In this post, a user was regressing car price on mileage. The user wrote:
I'm trying to modelize a simple use case : predicting the price of a car based on its mileage, with RStudio. I know it's a really naive model, juste one variable but it's for comprehension purpose.
Thus, explicitly acknowledging the shortcomings of their naïve approach.
The problem that the user was experiencing was that with a simple linear regression, they obtained negative predictions. They asked:
How to get a curve instead of a straight line ? I suppose that lm can only generate straight lines (ax1+bx2+....+A)
and also showed what they were looking for:
I'd like to get such visreg (red curve) :
I answered saying that you can easily get curves in R by including quadratic (or higher) terms in the lm
command. I also suggested nonparametric regression, as that can also yield smoother and curved regression lines.
What surprised me was that my answer was downvoted because I didn't supply a warning about heteroscedasticity, and I was told that
On this site, even if OP asks for it, you should not give advice that would get them into trouble; at least not without a warning.

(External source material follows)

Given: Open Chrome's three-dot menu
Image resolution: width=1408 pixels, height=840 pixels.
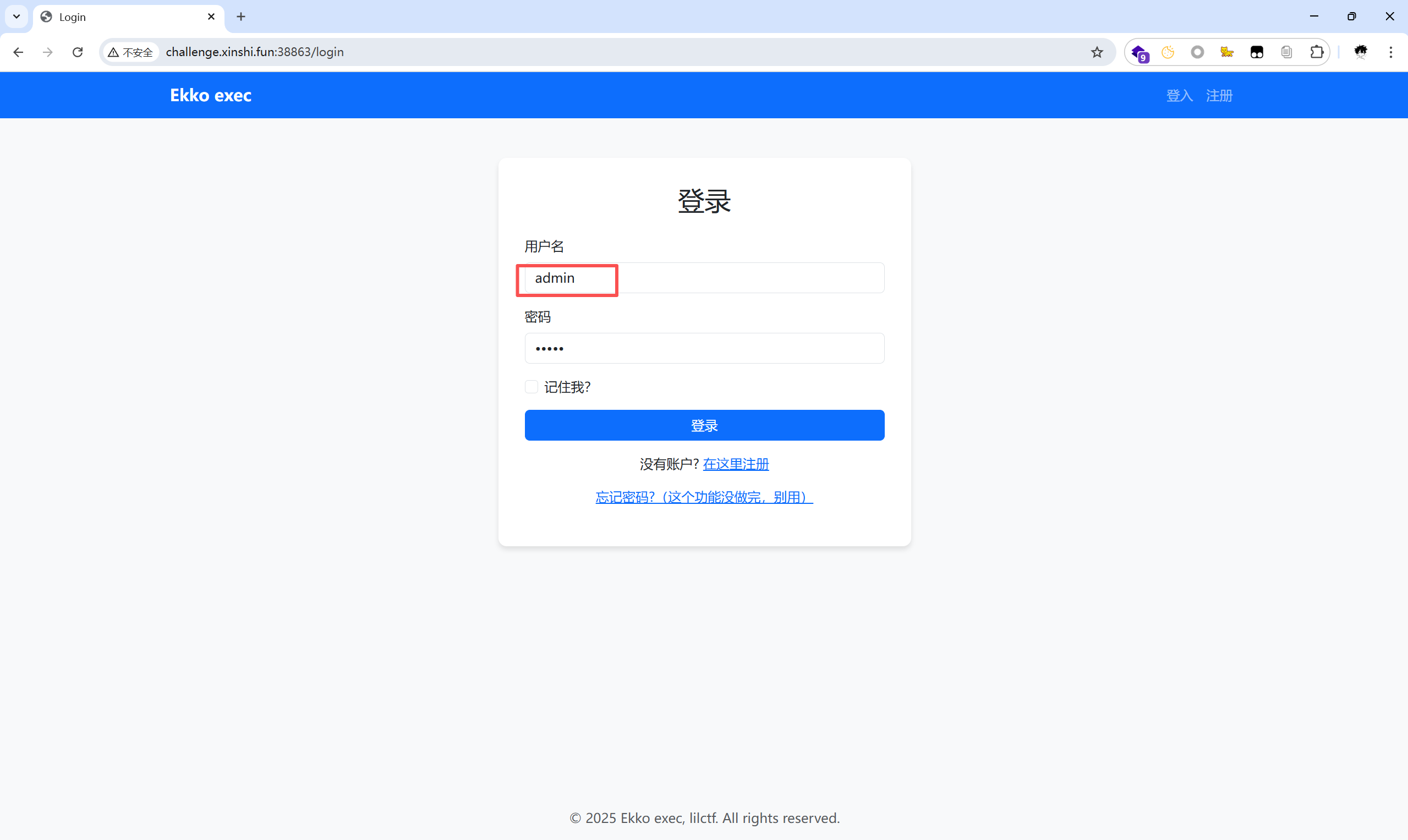Looking at the screenshot, I should point(1390,53).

Is this really a formal rule of this site? It seems to me utterly pointless in this situation to point out possible modeling problems when the OP herself starts out by pointing out that this is a naïve approach. I think it is quite obvious that a good model with good possibilities for making inference is not the objective -- the question is about how you get a curved line! Was my answer insufficient and/or misleading and not meeting the standards of this site?